Retention curves: the shape tells the story
A retention curve plots the percentage of a cohort that remains active over time. The shape of that curve tells you almost everything you need to know about your product’s health.
The death curve. Retention drops steeply and keeps dropping toward zero. No flattening. This means users try the product, get some initial value (or none), and leave. Most products that fail have this shape. If your month-6 retention is below 5% for a consumer app or below 70% for a B2B SaaS, you have a product problem, not a growth problem. Stop spending on acquisition and fix the core experience.
The flattening curve. Retention drops initially, then levels off at some percentage. This is what you want. The early drop is natural — some users will always churn. But the flattening means you have found a core group who derives ongoing value. The higher the floor, the better the product. A consumer app that flattens at 25% month-over-month retention is strong. A B2B SaaS that flattens at 85% is healthy.
The smile curve. Retention drops, flattens, and then starts increasing. This is rare and extremely valuable. It means users who initially churned are coming back — often because the product reached critical mass (more friends joined), because a feature they wanted was finally shipped, or because a seasonal trigger re-engaged them. Meesho’s retention curve in tier-2 Indian cities showed this pattern when social commerce reached density — resellers who dropped off came back when enough of their buyer network was active.

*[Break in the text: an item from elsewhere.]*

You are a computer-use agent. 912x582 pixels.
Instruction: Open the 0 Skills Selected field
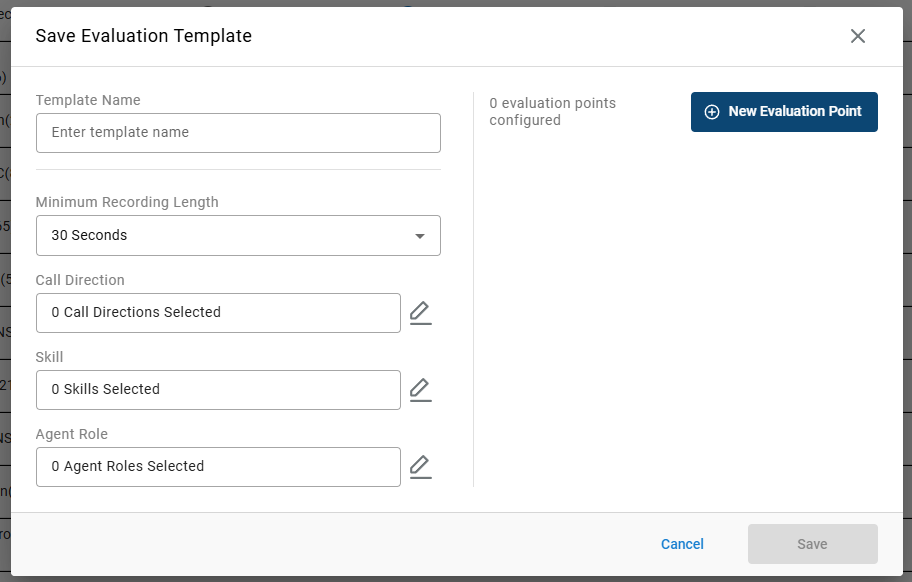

Using retention curves to make decisions
Retention curve benchmarks: A healthy consumer app in India flattens at 8-15% by month 3. If your curve has not flattened by month 3, you do not have product-market fit for the cohort you are acquiring. See PM Benchmarks for benchmarks by product type.
The correct response is not “let’s improve retention with push notifications.” The correct response is to talk to the users who did retain, understand what makes them different, and either build for that segment or find a way to move more users into that behavioral pattern.
If your curve flattens but at a low number (say 5%), you have a niche product. Either you are okay with that niche (and your unit economics work), or you need to broaden the value proposition to retain a larger share.
If your curves are flattening at different levels for different cohorts, you are learning. The cohort that retains best tells you what is working. Compare their behaviors, their acquisition channels, their onboarding paths, and replicate what makes them sticky.
Pick a product you work on (or a product you use daily). Build a retention table using whatever data you have access to — even rough estimates work for this exercise.
- Define your cohort: users who signed up in a specific month.
- Define “active”: what action counts as the user being retained? Be specific — not “opened the app” but “completed at least one core action.”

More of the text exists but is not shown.